Ensuring State Emission Reduction in Clean Power Plan
Joshua B. Epel is chairman of the Colorado Public Utilities Commission and chair of the National Association of Regulatory Utility Commissioners Task Force on Environmental Regulation. James K. Tarpey was a Colorado Public Utilities commissioner from January 2008 to January 2014. He is presently of counsel with Ireland Stapleton Pryor & Pascoe, P.C., a law firm located in Denver, Colorado. Nicholas Eaton is a Colorado Law graduate of 2016. He is presently serving as Judicial Law Clerk for the Honorable Nina Y. Wang, Magistrate Judge, on the U.S. District Court for the District of Colorado. Jacob Rey is a Colorado Law graduate of 2016. He is presently serving as Judicial Law Clerk for the Honorable Magistrate Judge Michael Hegarty on the U.S. District Court for the District of Colorado.
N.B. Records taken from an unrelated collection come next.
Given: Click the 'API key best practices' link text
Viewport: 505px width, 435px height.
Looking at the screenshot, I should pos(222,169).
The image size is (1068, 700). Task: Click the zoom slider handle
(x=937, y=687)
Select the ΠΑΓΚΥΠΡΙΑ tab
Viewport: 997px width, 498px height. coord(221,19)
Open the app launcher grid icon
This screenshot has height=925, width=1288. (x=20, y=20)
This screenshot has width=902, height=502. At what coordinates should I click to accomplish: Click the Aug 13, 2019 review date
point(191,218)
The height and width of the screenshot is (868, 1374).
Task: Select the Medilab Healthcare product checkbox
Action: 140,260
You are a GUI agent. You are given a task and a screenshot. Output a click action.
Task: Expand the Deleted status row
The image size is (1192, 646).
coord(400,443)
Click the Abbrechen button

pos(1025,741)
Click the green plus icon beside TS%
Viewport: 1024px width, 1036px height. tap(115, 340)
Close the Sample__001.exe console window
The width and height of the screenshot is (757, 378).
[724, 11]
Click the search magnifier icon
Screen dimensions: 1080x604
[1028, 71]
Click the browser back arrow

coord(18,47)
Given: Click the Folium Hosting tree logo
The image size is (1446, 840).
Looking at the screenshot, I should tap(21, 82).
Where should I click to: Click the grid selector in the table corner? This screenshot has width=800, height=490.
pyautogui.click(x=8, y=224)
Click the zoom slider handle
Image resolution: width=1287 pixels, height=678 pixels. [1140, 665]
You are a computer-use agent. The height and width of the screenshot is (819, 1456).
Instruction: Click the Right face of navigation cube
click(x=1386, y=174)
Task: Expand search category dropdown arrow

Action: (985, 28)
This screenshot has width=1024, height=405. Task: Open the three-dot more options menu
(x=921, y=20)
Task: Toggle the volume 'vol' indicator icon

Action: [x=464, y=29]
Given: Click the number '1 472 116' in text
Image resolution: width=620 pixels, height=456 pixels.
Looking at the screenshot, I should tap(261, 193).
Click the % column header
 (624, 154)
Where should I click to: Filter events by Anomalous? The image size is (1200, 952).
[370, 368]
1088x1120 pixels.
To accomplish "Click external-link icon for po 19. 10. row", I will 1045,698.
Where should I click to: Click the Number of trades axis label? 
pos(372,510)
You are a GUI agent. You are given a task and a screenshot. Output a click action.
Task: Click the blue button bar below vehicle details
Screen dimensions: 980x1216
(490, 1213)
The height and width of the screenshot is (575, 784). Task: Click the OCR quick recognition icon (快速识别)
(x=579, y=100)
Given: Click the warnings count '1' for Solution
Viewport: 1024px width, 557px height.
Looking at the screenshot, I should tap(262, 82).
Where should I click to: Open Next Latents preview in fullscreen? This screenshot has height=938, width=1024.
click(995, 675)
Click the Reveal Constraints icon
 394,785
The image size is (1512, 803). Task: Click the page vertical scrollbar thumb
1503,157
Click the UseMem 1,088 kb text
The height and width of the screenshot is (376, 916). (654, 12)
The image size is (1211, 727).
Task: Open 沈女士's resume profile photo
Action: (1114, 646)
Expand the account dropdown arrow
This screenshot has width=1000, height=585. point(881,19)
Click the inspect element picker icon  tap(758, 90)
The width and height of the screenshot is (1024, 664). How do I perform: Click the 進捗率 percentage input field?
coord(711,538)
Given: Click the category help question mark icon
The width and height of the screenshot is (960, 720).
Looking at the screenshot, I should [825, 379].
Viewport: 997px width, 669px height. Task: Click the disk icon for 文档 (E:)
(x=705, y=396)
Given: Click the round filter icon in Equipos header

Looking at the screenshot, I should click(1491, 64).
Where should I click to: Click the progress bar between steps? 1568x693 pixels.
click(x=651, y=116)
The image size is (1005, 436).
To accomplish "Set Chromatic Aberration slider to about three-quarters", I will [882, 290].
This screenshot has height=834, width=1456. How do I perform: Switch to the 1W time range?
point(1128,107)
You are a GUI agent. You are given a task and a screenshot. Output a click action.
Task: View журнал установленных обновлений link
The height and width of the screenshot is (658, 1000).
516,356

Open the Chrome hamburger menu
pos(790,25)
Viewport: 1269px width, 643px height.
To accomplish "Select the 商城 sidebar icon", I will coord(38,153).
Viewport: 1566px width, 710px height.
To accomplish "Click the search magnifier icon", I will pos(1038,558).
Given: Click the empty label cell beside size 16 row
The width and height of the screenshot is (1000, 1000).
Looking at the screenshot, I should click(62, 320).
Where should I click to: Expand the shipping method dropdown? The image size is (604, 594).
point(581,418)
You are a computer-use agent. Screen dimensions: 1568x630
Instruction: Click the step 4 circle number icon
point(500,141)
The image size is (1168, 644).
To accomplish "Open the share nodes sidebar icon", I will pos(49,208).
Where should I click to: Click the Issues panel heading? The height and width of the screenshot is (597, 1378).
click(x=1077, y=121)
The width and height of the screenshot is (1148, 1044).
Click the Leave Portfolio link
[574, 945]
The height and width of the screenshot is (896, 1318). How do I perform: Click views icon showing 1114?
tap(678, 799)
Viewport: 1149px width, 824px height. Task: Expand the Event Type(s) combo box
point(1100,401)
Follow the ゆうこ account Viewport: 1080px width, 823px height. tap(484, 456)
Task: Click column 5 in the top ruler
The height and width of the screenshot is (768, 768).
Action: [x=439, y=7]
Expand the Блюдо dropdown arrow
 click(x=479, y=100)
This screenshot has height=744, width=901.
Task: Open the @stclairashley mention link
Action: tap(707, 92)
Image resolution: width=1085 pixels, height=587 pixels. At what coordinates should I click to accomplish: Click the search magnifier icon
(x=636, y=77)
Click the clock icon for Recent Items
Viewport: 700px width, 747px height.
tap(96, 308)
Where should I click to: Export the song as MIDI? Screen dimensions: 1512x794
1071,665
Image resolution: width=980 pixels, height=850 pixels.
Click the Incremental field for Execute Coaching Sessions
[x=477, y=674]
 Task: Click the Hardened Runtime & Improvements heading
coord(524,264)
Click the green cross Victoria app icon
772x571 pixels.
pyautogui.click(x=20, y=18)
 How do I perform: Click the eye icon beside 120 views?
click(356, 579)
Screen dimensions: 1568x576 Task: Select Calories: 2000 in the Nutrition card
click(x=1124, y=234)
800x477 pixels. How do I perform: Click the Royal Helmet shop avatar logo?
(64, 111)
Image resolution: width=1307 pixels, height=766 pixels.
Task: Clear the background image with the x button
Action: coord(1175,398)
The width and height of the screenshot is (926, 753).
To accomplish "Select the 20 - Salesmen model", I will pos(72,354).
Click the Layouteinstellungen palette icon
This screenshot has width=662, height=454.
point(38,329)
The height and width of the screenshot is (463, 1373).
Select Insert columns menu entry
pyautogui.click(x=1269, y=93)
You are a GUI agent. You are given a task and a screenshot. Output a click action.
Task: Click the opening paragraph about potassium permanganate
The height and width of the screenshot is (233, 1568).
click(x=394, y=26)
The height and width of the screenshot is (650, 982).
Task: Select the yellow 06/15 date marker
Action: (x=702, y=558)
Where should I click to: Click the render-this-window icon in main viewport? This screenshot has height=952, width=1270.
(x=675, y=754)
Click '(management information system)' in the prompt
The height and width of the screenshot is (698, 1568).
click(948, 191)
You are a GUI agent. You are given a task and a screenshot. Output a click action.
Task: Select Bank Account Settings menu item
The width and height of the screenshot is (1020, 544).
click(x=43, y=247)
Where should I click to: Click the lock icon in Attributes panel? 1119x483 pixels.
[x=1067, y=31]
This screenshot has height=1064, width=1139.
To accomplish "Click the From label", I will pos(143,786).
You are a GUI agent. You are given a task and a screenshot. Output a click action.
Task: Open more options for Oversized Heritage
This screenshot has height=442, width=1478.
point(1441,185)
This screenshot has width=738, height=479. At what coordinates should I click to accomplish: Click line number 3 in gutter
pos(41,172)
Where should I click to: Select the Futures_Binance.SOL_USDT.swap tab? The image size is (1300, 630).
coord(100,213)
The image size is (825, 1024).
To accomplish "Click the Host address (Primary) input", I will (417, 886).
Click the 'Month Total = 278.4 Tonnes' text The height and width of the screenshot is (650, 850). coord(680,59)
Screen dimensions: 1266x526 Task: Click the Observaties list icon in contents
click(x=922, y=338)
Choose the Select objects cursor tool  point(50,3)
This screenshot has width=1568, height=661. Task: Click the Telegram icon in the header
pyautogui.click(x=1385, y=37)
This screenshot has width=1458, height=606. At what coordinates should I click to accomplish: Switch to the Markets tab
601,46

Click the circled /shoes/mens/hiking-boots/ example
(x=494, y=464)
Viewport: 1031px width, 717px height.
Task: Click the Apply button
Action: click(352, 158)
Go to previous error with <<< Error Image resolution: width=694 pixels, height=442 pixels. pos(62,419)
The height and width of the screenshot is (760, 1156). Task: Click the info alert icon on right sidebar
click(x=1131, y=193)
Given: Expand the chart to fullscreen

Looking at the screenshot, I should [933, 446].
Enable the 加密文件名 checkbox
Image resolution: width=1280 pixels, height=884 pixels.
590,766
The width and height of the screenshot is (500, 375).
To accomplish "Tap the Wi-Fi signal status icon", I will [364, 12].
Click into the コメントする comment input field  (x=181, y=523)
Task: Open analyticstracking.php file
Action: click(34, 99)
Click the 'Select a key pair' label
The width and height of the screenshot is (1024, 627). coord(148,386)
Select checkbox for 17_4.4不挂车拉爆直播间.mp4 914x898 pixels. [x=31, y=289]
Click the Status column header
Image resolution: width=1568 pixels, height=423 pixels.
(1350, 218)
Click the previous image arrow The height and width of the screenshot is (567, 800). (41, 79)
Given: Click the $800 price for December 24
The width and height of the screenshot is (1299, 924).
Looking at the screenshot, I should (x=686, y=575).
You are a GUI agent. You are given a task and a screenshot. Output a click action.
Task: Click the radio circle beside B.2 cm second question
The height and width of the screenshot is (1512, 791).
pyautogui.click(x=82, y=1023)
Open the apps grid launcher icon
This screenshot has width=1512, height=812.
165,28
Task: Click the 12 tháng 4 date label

The Supreme Court's stay of the Clean Power Plan has exposed an uncomfortable dilemma. States that continue to transition to lower carbon generation may be penalized if the Environmental Protection Agency, EPA, fails to credit any reductions states achieve in the interim.
Regardless of the steps EPA may take in response to the ultimate resolution in the courts, any action must credit states for carbon reductions achieved while the fate of the plan remains uncertain.
This commitment would promote cooperation and coordination among EPA and the states consistent with cooperative federalism principles. And will likely yield more innovative solutions to the nation's most pressing environmental concerns.
There obviously is uncertainty with respect to the steps EPA will take in the event changes to the plan are required.1 This may result in a change to the compliance dates and/or changes to the carbon reduction goals.
As part of its deliberations, EPA also may consider setting a year subsequent to 2012 as the baseline year. However, updating the baseline would disregard all reductions states made in the interim, in effect penalizing them for being leaders in carbon reduction.